ShiraiJunichi wrote:But if you encourage artists to only adjust the lightness in order to shade, then it should work perfectly every time- as long as the image only has one color besides black and white. This is perfect for hair and eyes- which is what I think altering the hue would be most used for. But if you could create different layers for every color in a single article of clothing, then you could have complete control over all the colors- which would be really nice. It just requires a little thought before hand to do this, I think
I think this is fundamentally right. But of course, the question is, will artists be willing to give over that bit of control in order to make their stuff be automatically colorable. This is compounded by the fact that I've been working in the HSL colorspace, and not the HSV colorspace supported by most applications... So I'm not sure how well it would work with HSV-drawn images.
My gut feeling is that we will need to work around this somehow, if we want to allow people to mess with the non-hue dimensions of the colorspace... needed, for example, to turn blue eyes into brown eyes.

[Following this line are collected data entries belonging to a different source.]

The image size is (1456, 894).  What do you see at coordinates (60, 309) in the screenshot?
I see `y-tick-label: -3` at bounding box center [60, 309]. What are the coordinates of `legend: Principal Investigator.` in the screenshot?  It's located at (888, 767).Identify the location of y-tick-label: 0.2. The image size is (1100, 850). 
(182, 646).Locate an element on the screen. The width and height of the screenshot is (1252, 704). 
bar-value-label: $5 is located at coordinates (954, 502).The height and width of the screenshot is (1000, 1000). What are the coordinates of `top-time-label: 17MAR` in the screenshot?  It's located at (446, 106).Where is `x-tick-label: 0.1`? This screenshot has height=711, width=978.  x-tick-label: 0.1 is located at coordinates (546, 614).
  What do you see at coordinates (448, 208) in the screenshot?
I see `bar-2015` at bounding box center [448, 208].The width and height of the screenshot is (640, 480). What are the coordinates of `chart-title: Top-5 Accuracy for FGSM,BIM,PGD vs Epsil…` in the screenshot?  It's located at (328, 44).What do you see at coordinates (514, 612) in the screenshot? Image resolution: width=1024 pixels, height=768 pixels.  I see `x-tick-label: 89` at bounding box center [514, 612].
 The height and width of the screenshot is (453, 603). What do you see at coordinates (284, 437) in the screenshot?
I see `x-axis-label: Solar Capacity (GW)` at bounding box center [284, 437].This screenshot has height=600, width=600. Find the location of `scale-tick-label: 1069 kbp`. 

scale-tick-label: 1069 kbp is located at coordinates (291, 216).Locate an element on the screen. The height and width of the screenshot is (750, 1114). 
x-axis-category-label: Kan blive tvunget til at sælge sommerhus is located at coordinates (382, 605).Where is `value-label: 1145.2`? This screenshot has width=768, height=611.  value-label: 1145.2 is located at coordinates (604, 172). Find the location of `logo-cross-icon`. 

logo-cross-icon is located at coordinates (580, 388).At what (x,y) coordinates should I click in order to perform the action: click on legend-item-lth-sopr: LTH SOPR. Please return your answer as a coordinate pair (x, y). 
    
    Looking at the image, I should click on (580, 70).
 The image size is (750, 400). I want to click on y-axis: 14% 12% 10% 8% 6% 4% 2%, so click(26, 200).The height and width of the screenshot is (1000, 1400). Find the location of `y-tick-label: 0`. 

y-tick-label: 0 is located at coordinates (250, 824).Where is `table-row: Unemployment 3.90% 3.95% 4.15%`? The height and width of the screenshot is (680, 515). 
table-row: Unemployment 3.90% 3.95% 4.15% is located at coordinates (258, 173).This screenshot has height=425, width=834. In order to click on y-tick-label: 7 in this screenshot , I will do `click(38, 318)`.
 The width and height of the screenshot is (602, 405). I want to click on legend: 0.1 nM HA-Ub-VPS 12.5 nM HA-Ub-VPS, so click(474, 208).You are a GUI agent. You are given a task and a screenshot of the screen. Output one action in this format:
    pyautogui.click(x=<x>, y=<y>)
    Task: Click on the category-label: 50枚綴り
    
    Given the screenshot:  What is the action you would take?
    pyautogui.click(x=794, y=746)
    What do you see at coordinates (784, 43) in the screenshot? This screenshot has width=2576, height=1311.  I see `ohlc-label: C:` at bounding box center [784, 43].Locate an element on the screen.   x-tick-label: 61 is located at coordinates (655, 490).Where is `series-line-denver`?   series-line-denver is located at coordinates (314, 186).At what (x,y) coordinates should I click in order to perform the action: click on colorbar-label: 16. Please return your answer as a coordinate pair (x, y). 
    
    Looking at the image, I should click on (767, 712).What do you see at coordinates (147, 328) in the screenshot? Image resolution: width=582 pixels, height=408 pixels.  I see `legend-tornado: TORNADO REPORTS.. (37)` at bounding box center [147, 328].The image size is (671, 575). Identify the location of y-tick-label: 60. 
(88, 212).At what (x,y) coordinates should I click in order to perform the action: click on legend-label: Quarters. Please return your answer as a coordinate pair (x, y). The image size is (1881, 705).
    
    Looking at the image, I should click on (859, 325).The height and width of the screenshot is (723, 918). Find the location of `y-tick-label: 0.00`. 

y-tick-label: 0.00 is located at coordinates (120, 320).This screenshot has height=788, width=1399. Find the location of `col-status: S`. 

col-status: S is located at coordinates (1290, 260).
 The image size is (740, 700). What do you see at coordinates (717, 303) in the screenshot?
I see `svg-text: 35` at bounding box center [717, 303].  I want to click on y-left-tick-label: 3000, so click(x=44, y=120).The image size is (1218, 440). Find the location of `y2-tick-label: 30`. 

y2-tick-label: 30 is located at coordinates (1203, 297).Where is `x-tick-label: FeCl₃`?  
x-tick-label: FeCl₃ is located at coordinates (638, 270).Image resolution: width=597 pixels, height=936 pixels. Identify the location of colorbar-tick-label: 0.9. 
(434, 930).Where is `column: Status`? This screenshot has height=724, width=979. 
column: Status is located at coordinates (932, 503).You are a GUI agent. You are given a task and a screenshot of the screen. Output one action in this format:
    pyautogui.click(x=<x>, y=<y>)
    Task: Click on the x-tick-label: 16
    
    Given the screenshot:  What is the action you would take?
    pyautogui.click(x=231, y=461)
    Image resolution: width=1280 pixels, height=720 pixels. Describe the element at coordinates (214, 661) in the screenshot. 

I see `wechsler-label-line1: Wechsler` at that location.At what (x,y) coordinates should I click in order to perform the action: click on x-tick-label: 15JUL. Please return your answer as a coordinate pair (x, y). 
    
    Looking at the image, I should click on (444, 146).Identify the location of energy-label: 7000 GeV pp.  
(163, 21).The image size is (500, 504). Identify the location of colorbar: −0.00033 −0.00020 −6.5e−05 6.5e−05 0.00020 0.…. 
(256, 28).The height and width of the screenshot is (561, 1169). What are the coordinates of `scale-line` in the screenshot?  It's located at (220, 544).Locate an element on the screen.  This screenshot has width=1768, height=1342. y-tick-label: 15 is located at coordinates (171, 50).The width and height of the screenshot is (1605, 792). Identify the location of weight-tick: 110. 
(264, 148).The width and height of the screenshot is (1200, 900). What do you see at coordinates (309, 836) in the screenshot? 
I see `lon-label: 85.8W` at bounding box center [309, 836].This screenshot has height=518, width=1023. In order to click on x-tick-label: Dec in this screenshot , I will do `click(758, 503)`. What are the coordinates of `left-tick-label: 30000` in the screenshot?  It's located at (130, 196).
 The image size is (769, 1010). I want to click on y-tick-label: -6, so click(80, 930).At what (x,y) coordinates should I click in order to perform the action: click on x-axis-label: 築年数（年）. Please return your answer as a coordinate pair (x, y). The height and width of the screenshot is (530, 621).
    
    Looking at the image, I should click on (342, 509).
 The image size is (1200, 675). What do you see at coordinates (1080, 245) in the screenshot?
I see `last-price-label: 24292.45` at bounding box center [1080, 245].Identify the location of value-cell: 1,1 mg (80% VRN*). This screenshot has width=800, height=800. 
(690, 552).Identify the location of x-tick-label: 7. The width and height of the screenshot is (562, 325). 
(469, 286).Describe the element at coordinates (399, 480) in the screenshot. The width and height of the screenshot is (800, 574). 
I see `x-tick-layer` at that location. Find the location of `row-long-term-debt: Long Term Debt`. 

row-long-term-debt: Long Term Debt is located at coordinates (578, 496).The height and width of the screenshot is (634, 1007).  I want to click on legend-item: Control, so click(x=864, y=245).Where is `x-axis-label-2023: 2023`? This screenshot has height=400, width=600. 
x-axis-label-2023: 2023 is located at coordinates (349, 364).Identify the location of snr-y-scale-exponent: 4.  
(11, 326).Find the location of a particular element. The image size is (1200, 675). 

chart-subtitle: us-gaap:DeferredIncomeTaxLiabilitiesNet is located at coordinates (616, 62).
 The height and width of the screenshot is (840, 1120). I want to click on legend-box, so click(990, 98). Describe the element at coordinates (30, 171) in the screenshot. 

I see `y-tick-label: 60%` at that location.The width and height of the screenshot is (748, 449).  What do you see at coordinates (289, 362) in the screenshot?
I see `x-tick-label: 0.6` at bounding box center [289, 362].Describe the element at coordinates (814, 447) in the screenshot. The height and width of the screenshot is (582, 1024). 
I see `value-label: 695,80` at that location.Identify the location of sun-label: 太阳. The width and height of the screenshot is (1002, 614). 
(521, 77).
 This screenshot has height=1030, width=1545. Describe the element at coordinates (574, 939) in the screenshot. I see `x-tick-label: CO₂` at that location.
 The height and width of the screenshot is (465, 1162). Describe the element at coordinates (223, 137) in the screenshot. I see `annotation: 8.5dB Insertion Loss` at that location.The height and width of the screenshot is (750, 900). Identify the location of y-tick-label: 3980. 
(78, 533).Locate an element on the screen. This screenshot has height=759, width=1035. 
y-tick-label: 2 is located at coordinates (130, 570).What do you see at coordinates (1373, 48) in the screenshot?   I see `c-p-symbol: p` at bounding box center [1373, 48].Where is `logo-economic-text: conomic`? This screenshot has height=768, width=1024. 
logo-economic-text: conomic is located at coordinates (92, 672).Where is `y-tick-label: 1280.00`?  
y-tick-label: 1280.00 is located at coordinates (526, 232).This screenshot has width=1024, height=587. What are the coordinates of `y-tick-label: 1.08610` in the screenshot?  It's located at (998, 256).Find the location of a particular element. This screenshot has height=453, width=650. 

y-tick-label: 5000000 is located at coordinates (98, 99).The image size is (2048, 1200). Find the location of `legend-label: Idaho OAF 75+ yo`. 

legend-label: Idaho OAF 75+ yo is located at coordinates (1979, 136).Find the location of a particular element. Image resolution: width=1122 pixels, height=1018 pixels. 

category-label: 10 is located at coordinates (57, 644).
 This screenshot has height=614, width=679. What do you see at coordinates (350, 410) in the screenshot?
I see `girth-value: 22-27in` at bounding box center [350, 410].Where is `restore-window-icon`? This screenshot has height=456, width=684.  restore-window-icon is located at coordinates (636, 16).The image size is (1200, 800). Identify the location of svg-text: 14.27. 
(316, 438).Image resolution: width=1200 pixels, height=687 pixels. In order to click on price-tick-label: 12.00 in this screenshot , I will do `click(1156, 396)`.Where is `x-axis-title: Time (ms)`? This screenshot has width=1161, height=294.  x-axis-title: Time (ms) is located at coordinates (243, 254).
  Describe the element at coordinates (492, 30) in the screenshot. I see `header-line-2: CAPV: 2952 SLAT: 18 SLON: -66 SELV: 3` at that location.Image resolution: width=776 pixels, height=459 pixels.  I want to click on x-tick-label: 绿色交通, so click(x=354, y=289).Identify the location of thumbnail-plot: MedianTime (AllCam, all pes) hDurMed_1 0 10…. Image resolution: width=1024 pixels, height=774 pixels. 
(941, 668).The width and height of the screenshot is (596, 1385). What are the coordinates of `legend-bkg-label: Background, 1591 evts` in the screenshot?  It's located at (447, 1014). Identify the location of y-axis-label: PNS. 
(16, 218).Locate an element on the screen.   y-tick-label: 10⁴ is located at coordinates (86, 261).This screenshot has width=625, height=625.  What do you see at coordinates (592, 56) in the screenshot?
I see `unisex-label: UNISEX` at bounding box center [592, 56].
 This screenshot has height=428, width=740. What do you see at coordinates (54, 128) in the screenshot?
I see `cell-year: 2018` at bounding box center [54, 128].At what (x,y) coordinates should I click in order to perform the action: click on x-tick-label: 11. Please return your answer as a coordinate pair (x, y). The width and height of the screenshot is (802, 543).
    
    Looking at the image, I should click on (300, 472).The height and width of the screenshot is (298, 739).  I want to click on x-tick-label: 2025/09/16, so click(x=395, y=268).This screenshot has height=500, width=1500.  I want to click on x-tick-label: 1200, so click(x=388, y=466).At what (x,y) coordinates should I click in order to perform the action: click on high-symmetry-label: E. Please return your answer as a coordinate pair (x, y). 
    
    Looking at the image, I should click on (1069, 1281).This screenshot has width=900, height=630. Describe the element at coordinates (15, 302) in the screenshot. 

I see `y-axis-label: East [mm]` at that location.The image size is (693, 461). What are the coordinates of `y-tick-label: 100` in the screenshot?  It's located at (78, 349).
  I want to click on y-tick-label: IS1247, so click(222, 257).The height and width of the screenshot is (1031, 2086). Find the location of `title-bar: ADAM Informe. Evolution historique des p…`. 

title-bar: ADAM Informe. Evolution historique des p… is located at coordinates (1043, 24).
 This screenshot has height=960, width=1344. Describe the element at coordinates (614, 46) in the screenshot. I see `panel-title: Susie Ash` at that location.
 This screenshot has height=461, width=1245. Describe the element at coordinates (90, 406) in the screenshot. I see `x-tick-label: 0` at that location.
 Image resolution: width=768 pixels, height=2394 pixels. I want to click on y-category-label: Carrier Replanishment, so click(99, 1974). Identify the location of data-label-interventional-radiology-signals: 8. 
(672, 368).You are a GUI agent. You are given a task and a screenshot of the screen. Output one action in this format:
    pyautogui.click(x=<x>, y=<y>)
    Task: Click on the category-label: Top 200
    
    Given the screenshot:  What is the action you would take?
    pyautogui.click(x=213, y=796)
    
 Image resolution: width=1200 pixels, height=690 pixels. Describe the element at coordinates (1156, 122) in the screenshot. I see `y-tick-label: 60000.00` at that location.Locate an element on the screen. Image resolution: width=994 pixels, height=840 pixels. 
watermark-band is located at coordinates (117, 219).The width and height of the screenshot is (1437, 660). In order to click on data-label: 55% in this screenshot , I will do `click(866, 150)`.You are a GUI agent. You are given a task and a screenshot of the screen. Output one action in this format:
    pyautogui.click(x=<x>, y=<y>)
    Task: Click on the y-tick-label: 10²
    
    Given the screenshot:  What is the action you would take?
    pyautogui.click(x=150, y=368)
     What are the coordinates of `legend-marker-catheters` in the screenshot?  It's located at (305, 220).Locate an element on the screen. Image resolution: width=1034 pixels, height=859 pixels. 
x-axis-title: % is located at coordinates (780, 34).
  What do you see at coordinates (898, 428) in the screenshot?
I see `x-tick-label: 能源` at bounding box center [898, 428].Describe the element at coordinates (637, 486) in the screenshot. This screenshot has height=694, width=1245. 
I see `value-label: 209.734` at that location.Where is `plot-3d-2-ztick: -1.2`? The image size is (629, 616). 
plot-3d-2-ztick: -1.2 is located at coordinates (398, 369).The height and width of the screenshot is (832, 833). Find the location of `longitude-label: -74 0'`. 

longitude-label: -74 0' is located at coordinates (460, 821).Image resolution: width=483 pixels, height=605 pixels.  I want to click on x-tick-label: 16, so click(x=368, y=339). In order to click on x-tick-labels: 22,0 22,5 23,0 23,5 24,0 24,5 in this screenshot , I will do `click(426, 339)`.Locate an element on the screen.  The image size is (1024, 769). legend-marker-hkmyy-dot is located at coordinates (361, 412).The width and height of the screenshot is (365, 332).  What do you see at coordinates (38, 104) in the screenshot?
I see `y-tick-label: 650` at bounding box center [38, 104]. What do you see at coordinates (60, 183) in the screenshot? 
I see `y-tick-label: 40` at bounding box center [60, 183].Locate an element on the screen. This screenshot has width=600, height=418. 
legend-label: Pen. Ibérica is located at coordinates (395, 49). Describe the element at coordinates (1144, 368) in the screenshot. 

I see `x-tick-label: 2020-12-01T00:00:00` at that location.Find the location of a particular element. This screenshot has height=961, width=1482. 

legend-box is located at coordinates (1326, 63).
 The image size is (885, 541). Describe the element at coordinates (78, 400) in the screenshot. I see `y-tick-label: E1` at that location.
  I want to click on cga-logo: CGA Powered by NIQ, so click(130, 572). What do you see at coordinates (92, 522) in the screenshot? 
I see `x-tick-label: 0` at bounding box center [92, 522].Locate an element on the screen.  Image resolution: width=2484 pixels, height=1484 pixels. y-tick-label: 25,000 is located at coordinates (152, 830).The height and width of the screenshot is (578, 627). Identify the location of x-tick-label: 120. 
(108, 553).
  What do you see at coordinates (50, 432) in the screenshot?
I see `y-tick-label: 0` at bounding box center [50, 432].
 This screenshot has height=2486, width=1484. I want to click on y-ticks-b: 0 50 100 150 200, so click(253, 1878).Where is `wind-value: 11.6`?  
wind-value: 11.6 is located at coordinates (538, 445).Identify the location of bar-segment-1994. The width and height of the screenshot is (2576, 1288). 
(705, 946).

Although I'm not an expert on color-systems, I do have a little experience of them from some of the graphics courses I took. It would be nice to get comments from artistic types on what they think of this.
Hm... Other thoughts. For each doll, images will be organized in a 3-step hierarchy.
Categories are the outermost step in the heirarchy. They serve to group layers logically, into categories like Hair, Eyes, Mouth, Clothes, whatever... Just for the convenience of the user who wants to find such a thing. It may be a property of each category that determines if one or more than one layer will be on at a time.
Layers are what the user turns on and off. A layer may represent a particular hair or eye style. A layer consist of one or more images.
Images correspond to images that can be shown or turned off. Each image has a z-ordering. So it's possible to have one image in a layer in front of a character's face, and one behind. (Useful for hair.)
Hue manipulation occurs on defined subgroups of the images in a layer.
Going with the Kanon example above, Ayu's PJs would be in the category "Clothes". The PJs would be a layer. The PJs layer consists of three images... one of the PJs behind her neck, one of the PJs in front of her body, and one of the buttons. The former two would be in one hue group, the latter would be in a second hue group.
I'm going to suggest that we standardize on a set of licenses for dolls, perhaps on the Creative-Common licenses. The tool could track the licenses, and also who the credit belongs to, so that people can be credited properly.
Hm... Anyone want to suggest a name for this? (I was playing around with ABDC (AB's Doll Creator), but decided that unduly emphasises my efforts, which will hopefully be more than matched by artists.) I'd like to change the name of this thread to be more accurate, as the word warez really irks me.